Text section start

He died peacefully on Saturday with his family by his bedside, a statement said. “Renowned for his musical prowess, Malcolm was a songwriter, guitarist, performer, producer and visionary who inspired many,” the statement read. “From the outset, he knew what he wanted to achieve and, along with his younger brother, took to the world stage giving their all at every show. Nothing less would do for their fans.”

Born in Glasgow in 1953, seventh of eight children born to the musical Young family, Malcolm would move with his family to Australia at the age of ten. When older brother George hit surprise instant success with his band the Easybeats in 1966, young Malcolm took keen note of the lineups of girls constantly coming by the house to visit “rock star” George, and took to guitar early. He would cut his teeth in bands named the Velvet Underground, Beelzebub Blues, and Markus Hook Roll Band, before forming AC/DC with little brother Angus in 1973. The band would really find their voice with the addition of singer Bon Scott in autumn 1974.

AC/DC were a revelation from the start: a return to stripped-down, raw, no-bullshit, bluesy rock and roll in the vein of early Chuck Berry, but nastied up enough to reflect a backstreet swagger and a street-punk attitude of 1970s Melbourne. Coming out of a strong hard-rock scene in their town, AC/DC would eventually catapult to megalithic worldwide success behind albums like Dirty Deeds Done Dirt Cheap and Highway To Hell. Even with the death of singer Scott in 1980, the band’s greatest success would come with comeback albums Back In Black and 1990’s The Razor’s Edge, achieving worldwide multiplatinum status.

Most people will recognize the onstage antics of lead guitarist Angus – dressed in schoolboy uniform, and Chuck-Berry-duck-walking across the stage – as the overarching oeuvre of AC/DC; but true fans know it was Malcolm who piloted the ship, and stoked the engines. Not least as the anchor-solid, sparse rhythm guitarist, his battered Gretsch Jet Firebird always at the ready, ever-present ciggy on his lip – but also as chief songwriter and leader. Make no mistake – AC/DC was Mal’s band, first and foremost, and his hard-driven leadership lasted well past his abrupt retirement in 2014. Stories of his brusque firings of band managers, producers, and occasionally even members, are the stuff of rock legend.

“It was Malcolm who had the vision of what the band should be,” Angus Young told the Chicago Tribune in 2003. “He said, ‘We’re going to play the only music worth playing: rock ’n’ roll. And we’re going to play it hard.’”

And play it hard they did. Malcolm Young stands as one of a rare handful of guitar players who likely threw away more great riffs than most other guitar players will ever write and keep.

Text section end
Data provided start

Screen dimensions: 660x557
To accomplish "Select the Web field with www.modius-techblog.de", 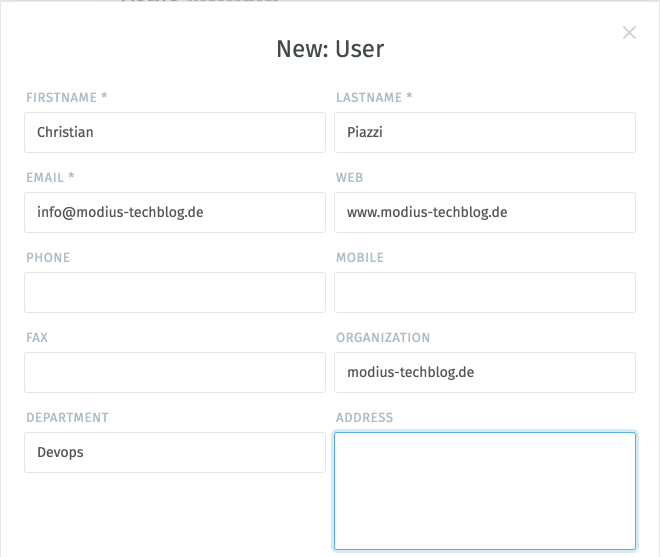I will (485, 212).
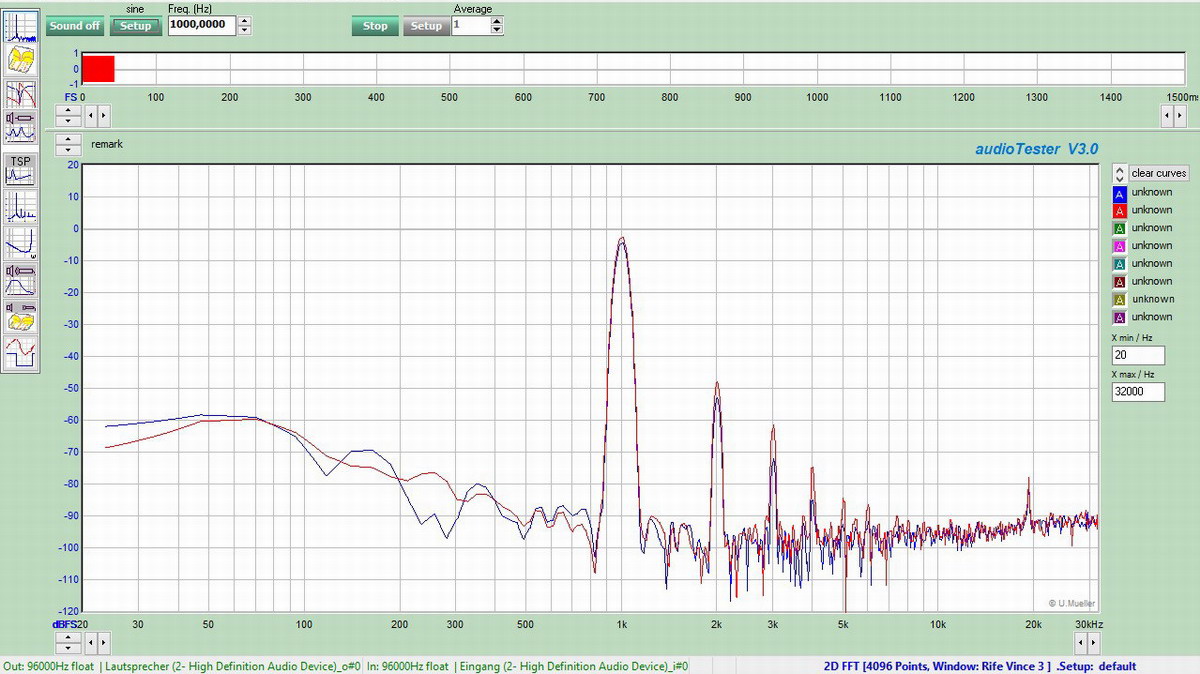Toggle the Sound off button
Image resolution: width=1200 pixels, height=674 pixels.
click(x=74, y=26)
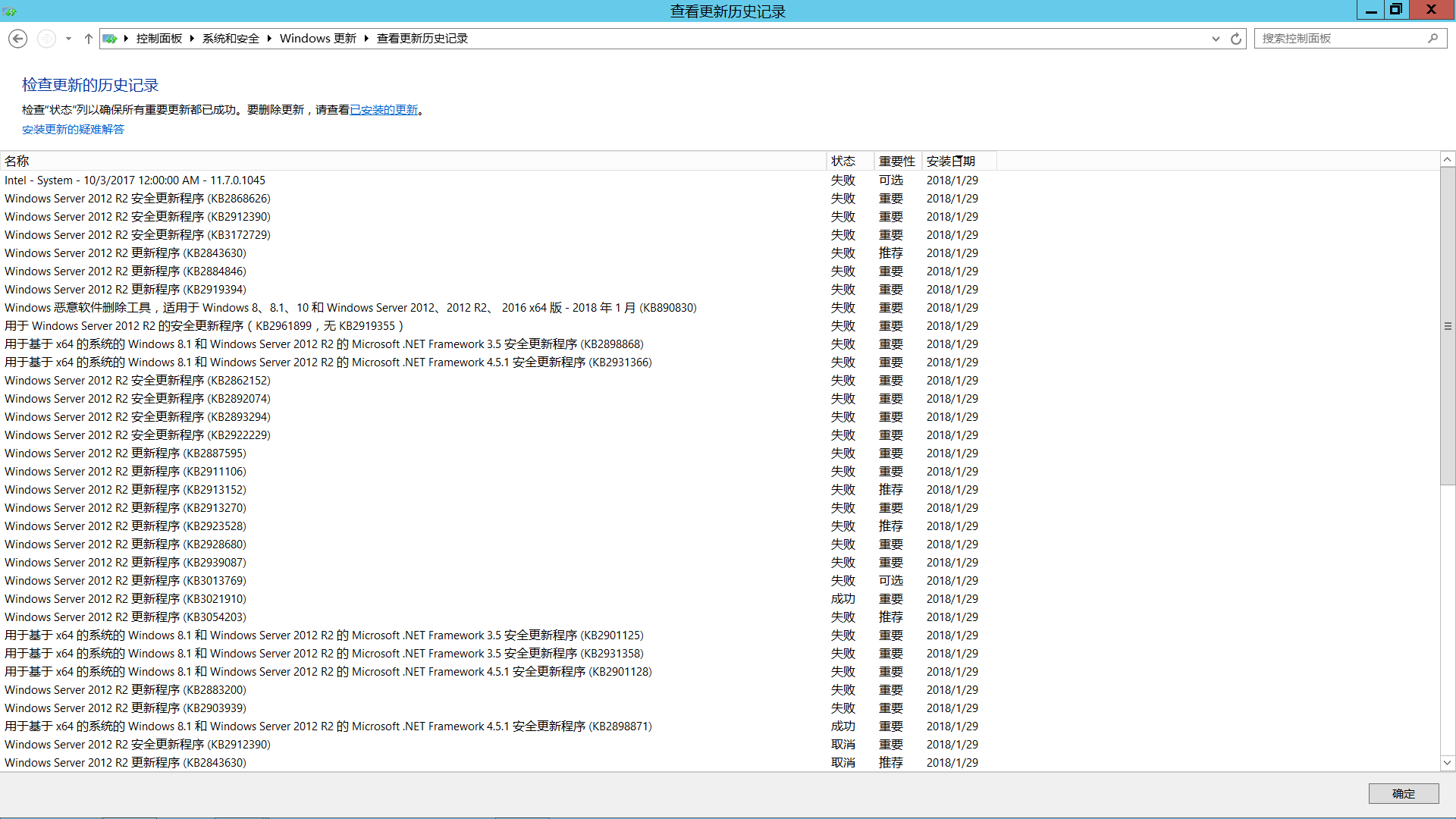Screen dimensions: 1456x819
Task: Click the Back navigation arrow
Action: (x=17, y=39)
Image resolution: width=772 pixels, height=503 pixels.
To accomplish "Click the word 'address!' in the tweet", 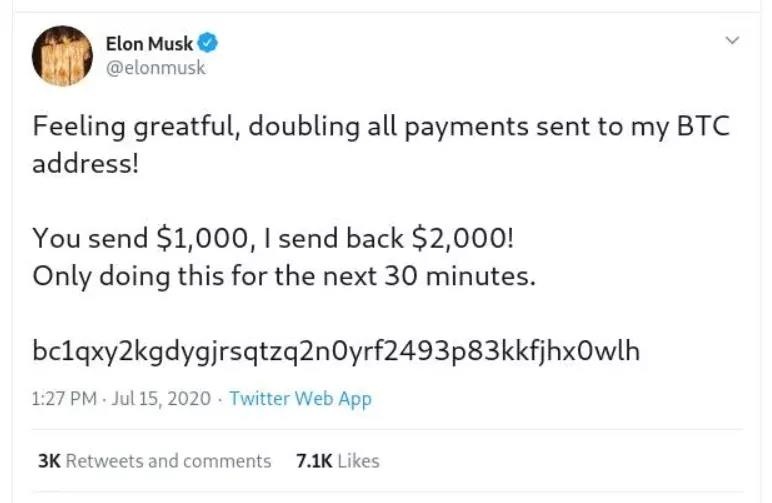I will (x=84, y=164).
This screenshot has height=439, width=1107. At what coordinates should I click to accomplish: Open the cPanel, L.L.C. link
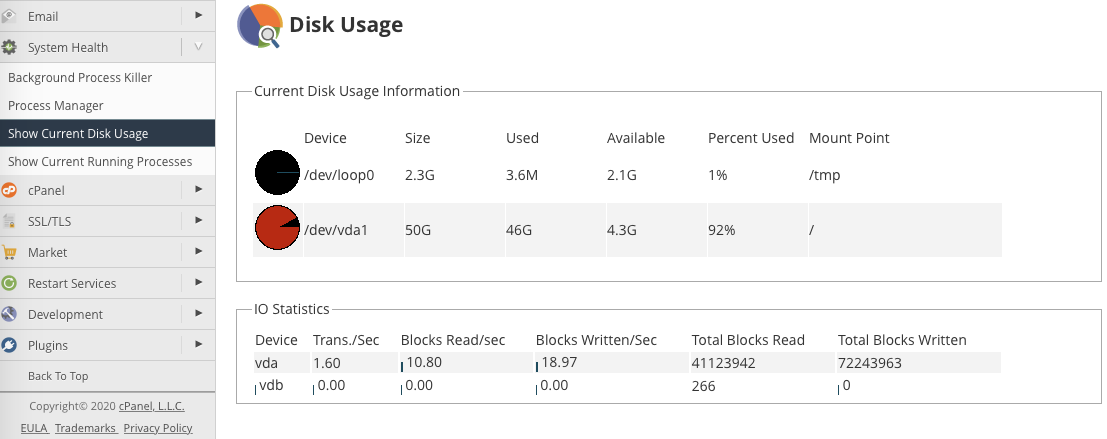point(152,407)
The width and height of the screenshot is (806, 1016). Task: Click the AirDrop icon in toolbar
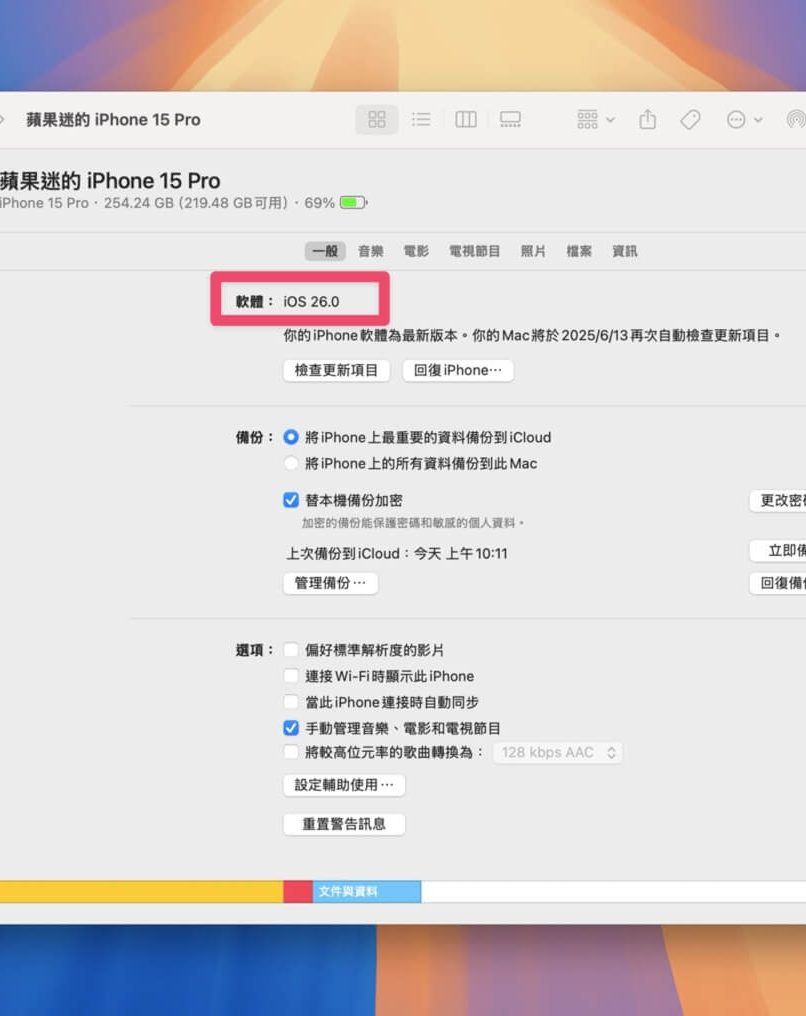(x=796, y=120)
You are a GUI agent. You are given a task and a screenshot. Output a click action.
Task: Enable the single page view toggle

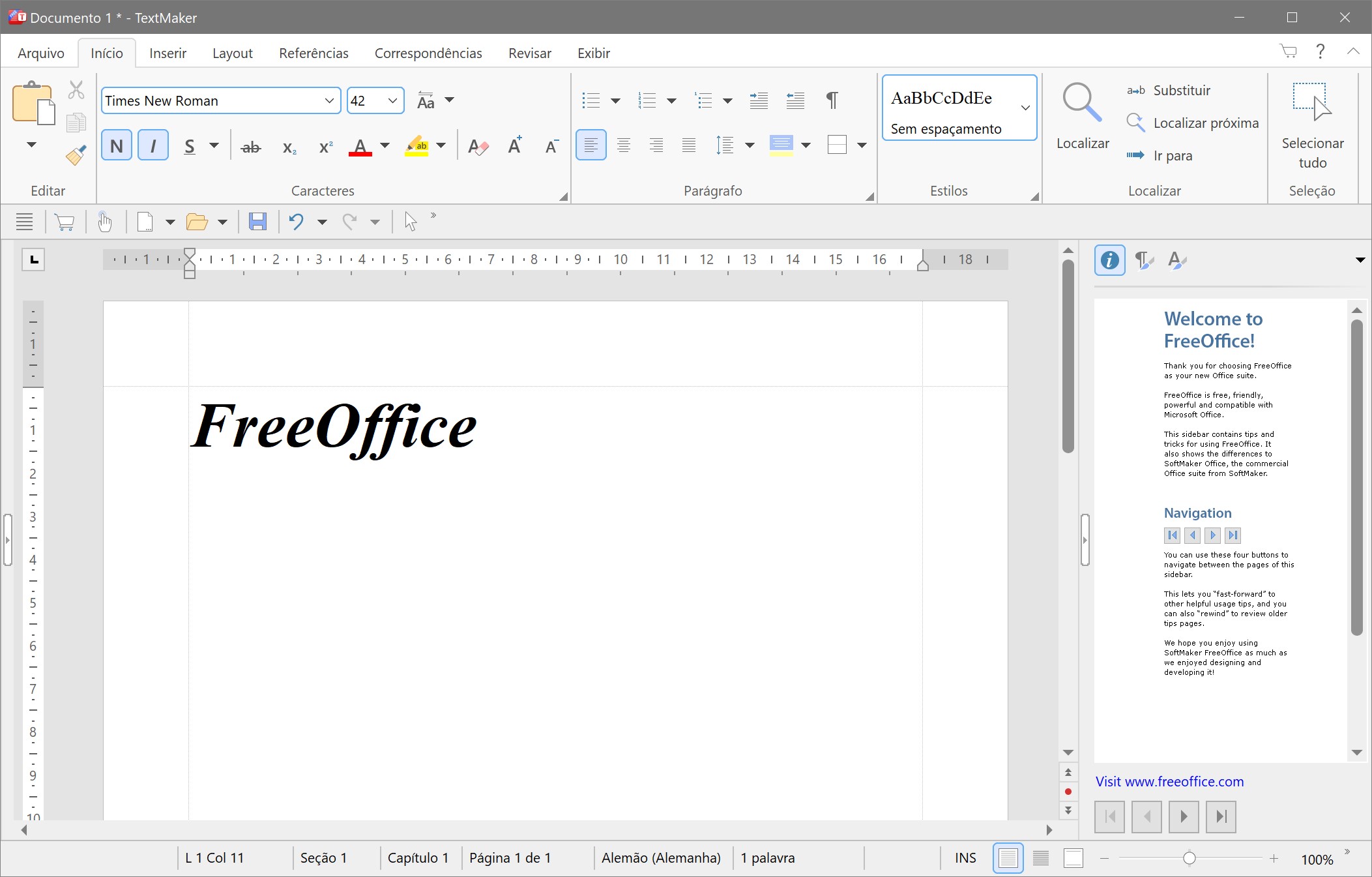(1007, 857)
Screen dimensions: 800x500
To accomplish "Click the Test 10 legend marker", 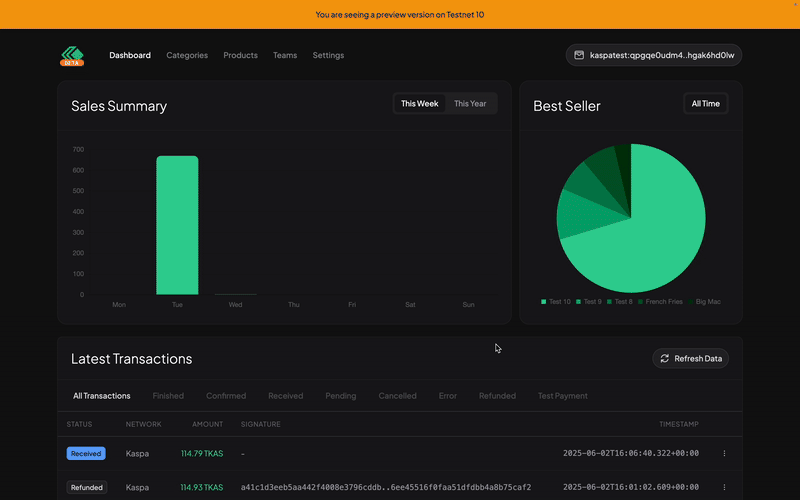I will (x=544, y=301).
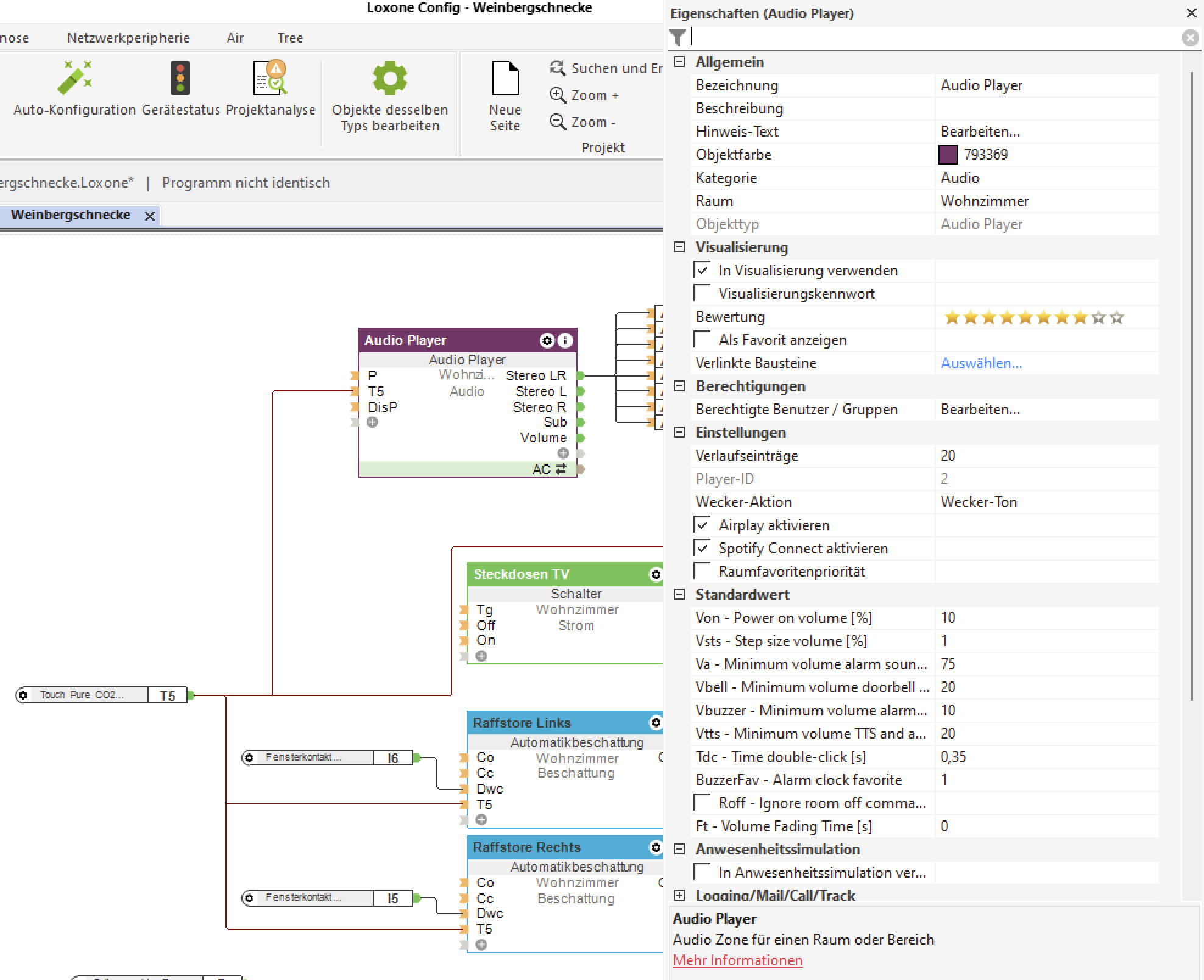Switch to the Tree ribbon tab

tap(290, 38)
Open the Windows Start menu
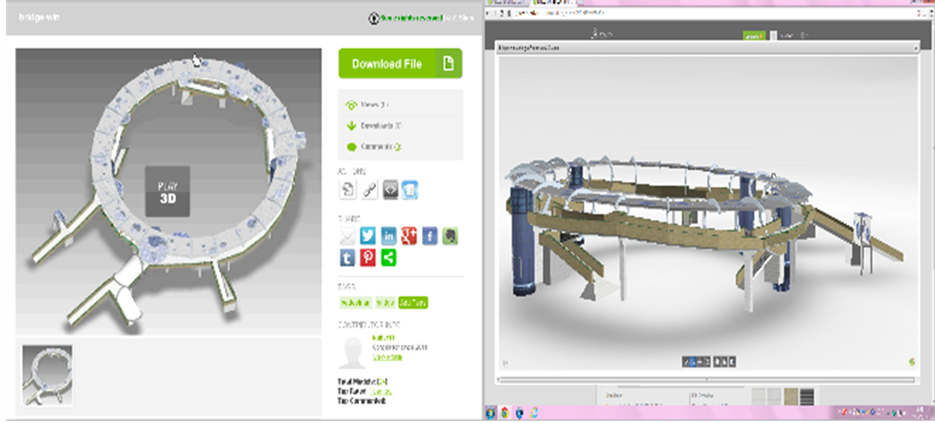 [492, 412]
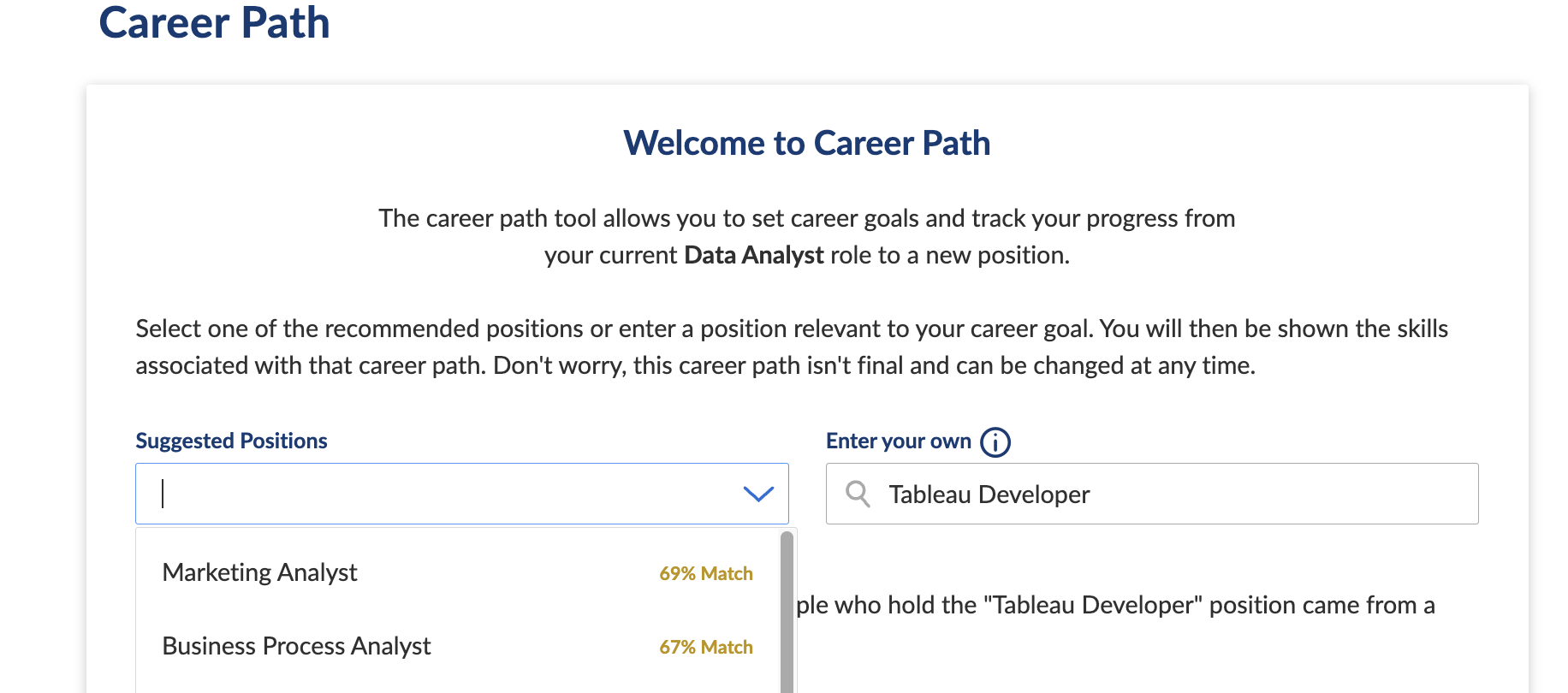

Data provided end

Tasks to perform ::
1. According to the text about Malcolm Young, in what year did he form AC/DC with his brother Angus?
2. Write out the part of the text about Malcolm Young that opens with the words containing "Born in Glasgow" and closes with "in autumn 1974.".
These rows were taken from a separate source.

Expected outputs ::
1. 1973

2.
Born in Glasgow in 1953, seventh of eight children born to the musical Young family, Malcolm would move with his family to Australia at the age of ten. When older brother George hit surprise instant success with his band the Easybeats in 1966, young Malcolm took keen note of the lineups of girls constantly coming by the house to visit “rock star” George, and took to guitar early. He would cut his teeth in bands named the Velvet Underground, Beelzebub Blues, and Markus Hook Roll Band, before forming AC/DC with little brother Angus in 1973. The band would really find their voice with the addition of singer Bon Scott in autumn 1974.